**What you should do**:
Set down the data that follows again, exactly as written.

(Source records)

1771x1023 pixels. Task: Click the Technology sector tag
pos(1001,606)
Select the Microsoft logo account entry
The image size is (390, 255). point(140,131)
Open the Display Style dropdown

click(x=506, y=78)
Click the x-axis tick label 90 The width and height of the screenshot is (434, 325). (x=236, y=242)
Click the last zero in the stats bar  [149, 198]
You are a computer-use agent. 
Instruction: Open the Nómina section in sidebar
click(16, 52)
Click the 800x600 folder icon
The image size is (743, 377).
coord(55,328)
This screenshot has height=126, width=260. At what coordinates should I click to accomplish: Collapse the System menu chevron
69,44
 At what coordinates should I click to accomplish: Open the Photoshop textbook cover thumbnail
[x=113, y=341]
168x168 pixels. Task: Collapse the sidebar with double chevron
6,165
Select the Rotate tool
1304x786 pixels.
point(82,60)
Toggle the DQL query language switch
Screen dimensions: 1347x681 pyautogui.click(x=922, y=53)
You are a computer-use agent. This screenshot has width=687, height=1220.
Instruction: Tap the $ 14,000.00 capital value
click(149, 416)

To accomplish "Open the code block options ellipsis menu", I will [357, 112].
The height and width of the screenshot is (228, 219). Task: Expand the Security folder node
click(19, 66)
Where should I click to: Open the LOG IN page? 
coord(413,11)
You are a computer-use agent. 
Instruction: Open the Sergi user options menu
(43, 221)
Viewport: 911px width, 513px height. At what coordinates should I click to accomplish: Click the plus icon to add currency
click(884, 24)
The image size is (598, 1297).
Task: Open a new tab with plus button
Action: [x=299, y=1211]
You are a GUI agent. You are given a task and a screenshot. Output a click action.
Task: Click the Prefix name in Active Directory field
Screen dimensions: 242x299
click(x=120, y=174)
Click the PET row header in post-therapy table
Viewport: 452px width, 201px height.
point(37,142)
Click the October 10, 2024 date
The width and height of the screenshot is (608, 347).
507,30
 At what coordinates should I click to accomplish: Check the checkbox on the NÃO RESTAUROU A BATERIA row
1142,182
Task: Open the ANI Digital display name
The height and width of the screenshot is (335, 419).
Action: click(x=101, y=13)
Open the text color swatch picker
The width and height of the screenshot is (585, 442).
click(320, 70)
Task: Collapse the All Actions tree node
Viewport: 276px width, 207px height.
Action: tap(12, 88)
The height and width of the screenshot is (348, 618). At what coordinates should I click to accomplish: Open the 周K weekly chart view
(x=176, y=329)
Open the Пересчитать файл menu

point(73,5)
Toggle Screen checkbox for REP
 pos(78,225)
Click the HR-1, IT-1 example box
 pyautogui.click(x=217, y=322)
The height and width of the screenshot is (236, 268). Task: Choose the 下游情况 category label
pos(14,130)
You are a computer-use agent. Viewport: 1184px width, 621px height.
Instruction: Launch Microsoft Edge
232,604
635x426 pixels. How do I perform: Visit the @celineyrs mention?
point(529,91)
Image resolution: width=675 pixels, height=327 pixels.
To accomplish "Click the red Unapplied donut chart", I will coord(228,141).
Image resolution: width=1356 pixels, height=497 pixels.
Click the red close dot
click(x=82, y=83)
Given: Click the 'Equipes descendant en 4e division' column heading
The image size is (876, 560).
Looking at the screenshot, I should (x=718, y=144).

**Solution to this task**:
1771x1023 pixels. Task: Click the Technology sector tag
pos(1001,606)
Select the Microsoft logo account entry
The image size is (390, 255). point(140,131)
Open the Display Style dropdown

click(x=506, y=78)
Click the x-axis tick label 90 The width and height of the screenshot is (434, 325). (x=236, y=242)
Click the last zero in the stats bar  [149, 198]
You are a computer-use agent. 
Instruction: Open the Nómina section in sidebar
click(16, 52)
Click the 800x600 folder icon
The image size is (743, 377).
coord(55,328)
This screenshot has height=126, width=260. At what coordinates should I click to accomplish: Collapse the System menu chevron
69,44
 At what coordinates should I click to accomplish: Open the Photoshop textbook cover thumbnail
[x=113, y=341]
168x168 pixels. Task: Collapse the sidebar with double chevron
6,165
Select the Rotate tool
1304x786 pixels.
point(82,60)
Toggle the DQL query language switch
Screen dimensions: 1347x681 pyautogui.click(x=922, y=53)
You are a computer-use agent. This screenshot has width=687, height=1220.
Instruction: Tap the $ 14,000.00 capital value
click(149, 416)

To accomplish "Open the code block options ellipsis menu", I will [357, 112].
The height and width of the screenshot is (228, 219). Task: Expand the Security folder node
click(19, 66)
Where should I click to: Open the LOG IN page? 
coord(413,11)
You are a computer-use agent. 
Instruction: Open the Sergi user options menu
(43, 221)
Viewport: 911px width, 513px height. At what coordinates should I click to accomplish: Click the plus icon to add currency
click(884, 24)
The image size is (598, 1297).
Task: Open a new tab with plus button
Action: [x=299, y=1211]
You are a GUI agent. You are given a task and a screenshot. Output a click action.
Task: Click the Prefix name in Active Directory field
Screen dimensions: 242x299
click(x=120, y=174)
Click the PET row header in post-therapy table
Viewport: 452px width, 201px height.
point(37,142)
Click the October 10, 2024 date
The width and height of the screenshot is (608, 347).
507,30
 At what coordinates should I click to accomplish: Check the checkbox on the NÃO RESTAUROU A BATERIA row
1142,182
Task: Open the ANI Digital display name
The height and width of the screenshot is (335, 419).
Action: click(x=101, y=13)
Open the text color swatch picker
The width and height of the screenshot is (585, 442).
click(320, 70)
Task: Collapse the All Actions tree node
Viewport: 276px width, 207px height.
Action: tap(12, 88)
The height and width of the screenshot is (348, 618). At what coordinates should I click to accomplish: Open the 周K weekly chart view
(x=176, y=329)
Open the Пересчитать файл menu

point(73,5)
Toggle Screen checkbox for REP
 pos(78,225)
Click the HR-1, IT-1 example box
 pyautogui.click(x=217, y=322)
The height and width of the screenshot is (236, 268). Task: Choose the 下游情况 category label
pos(14,130)
You are a computer-use agent. Viewport: 1184px width, 621px height.
Instruction: Launch Microsoft Edge
232,604
635x426 pixels. How do I perform: Visit the @celineyrs mention?
point(529,91)
Image resolution: width=675 pixels, height=327 pixels.
To accomplish "Click the red Unapplied donut chart", I will coord(228,141).
Image resolution: width=1356 pixels, height=497 pixels.
Click the red close dot
click(x=82, y=83)
Given: Click the 'Equipes descendant en 4e division' column heading
The image size is (876, 560).
Looking at the screenshot, I should (x=718, y=144).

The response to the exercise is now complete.